Causality for iron-mediated activation of ADAM17, sCD163 and inflammation. (A) Percentage frequency of CD163 + and CD163⁺, TNF-α⁺ in THP1 cells (n = 3) stimulated by Iron/Fenton (50 uM) under ADAM17 inhibition. (*p < 0.05) (B) Cell supernatant level of sCD163 and TNF-α + inTHP1 cells (n = 3) stimulated by Iron/Fenton (50 uM) under ADAM17 inhibition. (*p < 0.05) (C) Expression of genes linked to inflammation, iron regulation and macrophage iron regulation inTHP1 cells stimulated by Iron/Fenton (50 uM) under ADAM17 inhibition. (D) Soluble TNFR1 and TNFR2 levels in the cell supernatant of THP1 macrophages under iron/Fenton stress treated with or without ADAM17 inhibitor (TAPI-1) (*p < 0.05). (E) Percentage frequency of Total TNF-α positive THP1 macrophages under iron/Fenton stress treated with or without ADAM17 inhibitor (TAPI-1) (*p < 0.05). (F) Paradigm for iron-stress, metalloprotease activation and induction of inflammatory cascade in SAH patients: Iron loading in macrophage is by increased expression of iron import receptor (TFR2, DMT1) and secondary iron load contributors (CD163, HMOX1).
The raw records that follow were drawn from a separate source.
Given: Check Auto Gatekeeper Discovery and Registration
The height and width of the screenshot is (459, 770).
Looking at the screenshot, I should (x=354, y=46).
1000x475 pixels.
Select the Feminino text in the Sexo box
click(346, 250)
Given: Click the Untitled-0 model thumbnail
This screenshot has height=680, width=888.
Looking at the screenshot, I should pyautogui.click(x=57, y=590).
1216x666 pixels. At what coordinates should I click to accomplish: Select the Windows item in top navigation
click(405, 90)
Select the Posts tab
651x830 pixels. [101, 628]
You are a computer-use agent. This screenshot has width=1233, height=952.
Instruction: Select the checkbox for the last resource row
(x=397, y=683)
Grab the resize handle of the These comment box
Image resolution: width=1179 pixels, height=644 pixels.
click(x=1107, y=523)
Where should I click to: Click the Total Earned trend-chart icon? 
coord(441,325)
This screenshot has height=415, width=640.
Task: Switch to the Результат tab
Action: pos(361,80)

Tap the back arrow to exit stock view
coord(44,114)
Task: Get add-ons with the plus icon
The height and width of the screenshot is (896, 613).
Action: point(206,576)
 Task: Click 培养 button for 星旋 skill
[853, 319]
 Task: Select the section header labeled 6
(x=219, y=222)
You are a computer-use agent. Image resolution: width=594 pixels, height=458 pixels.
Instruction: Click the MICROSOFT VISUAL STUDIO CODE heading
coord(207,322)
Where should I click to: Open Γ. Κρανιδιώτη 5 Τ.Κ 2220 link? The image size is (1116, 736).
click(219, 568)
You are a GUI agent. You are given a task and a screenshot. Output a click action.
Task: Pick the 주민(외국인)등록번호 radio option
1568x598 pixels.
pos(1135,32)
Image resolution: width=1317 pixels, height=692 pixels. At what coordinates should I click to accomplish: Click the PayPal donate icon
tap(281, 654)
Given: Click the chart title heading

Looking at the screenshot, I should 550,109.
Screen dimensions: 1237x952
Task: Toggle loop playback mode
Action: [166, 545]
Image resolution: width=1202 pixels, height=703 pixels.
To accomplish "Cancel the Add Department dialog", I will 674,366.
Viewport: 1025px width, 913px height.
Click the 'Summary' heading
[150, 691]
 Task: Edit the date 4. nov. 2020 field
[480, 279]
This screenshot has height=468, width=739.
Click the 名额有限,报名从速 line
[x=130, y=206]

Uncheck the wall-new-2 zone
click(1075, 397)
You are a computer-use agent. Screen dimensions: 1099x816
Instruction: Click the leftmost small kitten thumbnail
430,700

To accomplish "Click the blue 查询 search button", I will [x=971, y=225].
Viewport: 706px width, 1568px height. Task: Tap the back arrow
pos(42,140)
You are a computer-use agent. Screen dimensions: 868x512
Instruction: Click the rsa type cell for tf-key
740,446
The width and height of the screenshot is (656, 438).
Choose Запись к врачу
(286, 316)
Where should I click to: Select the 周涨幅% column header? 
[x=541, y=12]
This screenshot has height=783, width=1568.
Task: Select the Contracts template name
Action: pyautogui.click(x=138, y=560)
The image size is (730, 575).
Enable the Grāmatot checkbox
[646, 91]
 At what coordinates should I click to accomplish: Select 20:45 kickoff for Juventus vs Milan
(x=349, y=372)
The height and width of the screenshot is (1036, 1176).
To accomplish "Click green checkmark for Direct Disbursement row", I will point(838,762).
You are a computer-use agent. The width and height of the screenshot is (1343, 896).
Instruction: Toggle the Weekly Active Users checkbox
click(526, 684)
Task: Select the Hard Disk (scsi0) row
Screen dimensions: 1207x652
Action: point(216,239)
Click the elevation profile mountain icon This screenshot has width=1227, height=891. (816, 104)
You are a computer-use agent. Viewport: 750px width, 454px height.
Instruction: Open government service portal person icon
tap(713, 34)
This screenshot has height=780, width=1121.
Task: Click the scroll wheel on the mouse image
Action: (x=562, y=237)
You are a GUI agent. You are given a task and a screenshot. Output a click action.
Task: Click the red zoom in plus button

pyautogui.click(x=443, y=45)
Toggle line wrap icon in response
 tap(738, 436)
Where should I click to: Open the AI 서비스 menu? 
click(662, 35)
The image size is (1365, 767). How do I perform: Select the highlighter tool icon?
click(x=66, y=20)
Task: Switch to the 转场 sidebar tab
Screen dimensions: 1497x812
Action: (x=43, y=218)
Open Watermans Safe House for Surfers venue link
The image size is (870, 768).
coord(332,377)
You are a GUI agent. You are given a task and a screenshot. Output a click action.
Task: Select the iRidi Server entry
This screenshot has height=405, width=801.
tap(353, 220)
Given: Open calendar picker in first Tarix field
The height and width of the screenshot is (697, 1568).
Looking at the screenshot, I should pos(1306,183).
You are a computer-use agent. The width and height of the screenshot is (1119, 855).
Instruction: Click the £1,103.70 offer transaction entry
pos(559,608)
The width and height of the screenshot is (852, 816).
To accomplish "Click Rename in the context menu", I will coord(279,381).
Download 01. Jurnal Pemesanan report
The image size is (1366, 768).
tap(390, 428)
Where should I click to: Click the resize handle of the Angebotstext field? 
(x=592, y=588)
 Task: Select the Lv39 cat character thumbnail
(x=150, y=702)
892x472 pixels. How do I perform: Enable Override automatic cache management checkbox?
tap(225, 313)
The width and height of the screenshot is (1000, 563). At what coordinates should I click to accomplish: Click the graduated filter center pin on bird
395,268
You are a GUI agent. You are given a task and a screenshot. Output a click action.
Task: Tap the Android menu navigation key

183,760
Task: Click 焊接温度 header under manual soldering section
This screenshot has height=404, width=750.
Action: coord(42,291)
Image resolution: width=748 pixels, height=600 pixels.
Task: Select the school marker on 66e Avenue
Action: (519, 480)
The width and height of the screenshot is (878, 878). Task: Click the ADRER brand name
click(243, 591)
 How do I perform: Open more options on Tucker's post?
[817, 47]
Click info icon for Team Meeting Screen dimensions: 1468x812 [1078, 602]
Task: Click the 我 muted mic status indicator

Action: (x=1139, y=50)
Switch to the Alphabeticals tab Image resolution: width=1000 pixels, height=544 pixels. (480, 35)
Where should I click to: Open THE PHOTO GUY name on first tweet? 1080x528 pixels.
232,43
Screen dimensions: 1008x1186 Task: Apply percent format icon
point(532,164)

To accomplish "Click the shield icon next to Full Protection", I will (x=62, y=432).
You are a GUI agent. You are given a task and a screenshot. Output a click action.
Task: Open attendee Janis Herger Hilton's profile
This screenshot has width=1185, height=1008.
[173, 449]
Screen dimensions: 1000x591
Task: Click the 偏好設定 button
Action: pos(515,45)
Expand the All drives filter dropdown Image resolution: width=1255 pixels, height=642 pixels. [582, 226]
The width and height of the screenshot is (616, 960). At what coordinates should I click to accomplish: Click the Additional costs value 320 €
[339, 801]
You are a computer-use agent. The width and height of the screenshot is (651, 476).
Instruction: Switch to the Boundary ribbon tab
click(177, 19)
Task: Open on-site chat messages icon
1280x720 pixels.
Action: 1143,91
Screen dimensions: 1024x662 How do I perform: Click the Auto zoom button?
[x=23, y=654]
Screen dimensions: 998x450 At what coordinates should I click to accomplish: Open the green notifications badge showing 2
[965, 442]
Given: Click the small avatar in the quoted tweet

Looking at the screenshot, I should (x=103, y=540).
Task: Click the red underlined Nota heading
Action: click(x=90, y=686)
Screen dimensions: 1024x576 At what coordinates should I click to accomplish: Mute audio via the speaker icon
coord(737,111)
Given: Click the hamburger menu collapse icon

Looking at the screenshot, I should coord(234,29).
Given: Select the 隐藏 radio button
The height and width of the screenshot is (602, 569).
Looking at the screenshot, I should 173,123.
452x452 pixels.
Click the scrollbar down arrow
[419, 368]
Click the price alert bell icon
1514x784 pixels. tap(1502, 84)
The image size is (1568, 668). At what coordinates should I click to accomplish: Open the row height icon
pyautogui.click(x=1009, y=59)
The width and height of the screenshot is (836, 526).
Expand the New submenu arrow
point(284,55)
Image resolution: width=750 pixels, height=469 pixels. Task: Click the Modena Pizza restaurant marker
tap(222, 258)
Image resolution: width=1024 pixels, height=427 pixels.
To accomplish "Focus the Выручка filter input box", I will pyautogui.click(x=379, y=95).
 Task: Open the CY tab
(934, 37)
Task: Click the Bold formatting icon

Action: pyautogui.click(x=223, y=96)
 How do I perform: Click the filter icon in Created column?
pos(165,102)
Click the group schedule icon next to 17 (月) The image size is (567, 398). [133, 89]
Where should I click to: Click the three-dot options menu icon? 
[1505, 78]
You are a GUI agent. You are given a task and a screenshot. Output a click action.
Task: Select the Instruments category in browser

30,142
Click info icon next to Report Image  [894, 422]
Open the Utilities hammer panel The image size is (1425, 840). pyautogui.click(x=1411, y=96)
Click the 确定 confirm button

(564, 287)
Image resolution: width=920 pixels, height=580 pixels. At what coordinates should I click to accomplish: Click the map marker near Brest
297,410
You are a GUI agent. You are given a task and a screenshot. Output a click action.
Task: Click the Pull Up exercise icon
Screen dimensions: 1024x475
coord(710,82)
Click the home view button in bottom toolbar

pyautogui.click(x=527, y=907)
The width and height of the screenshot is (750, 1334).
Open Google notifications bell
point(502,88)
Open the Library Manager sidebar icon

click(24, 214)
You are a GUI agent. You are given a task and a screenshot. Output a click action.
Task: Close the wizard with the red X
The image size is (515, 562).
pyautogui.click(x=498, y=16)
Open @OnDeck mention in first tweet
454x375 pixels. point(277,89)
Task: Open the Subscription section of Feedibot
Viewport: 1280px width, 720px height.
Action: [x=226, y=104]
Iron overload induces peroxide stress and expression of genes linked to iron homeostasis (hepcidin, ferritin, transferrin), oxidative stress (NOX1, NOXA1) and inflammation (TNF-α, ADAM17). Increased expression of ADAM17 increases sCD163 and TNF-α in circulation, which correlates to mortality in SAH patients. Iron chelation and ADAM17 inhibition remarkably neutralizes these alteration and could be used as attractive therapeutic option in such patients. Pathways marked with [***] is significantly increased in SAH patients particularly in those with iron-load.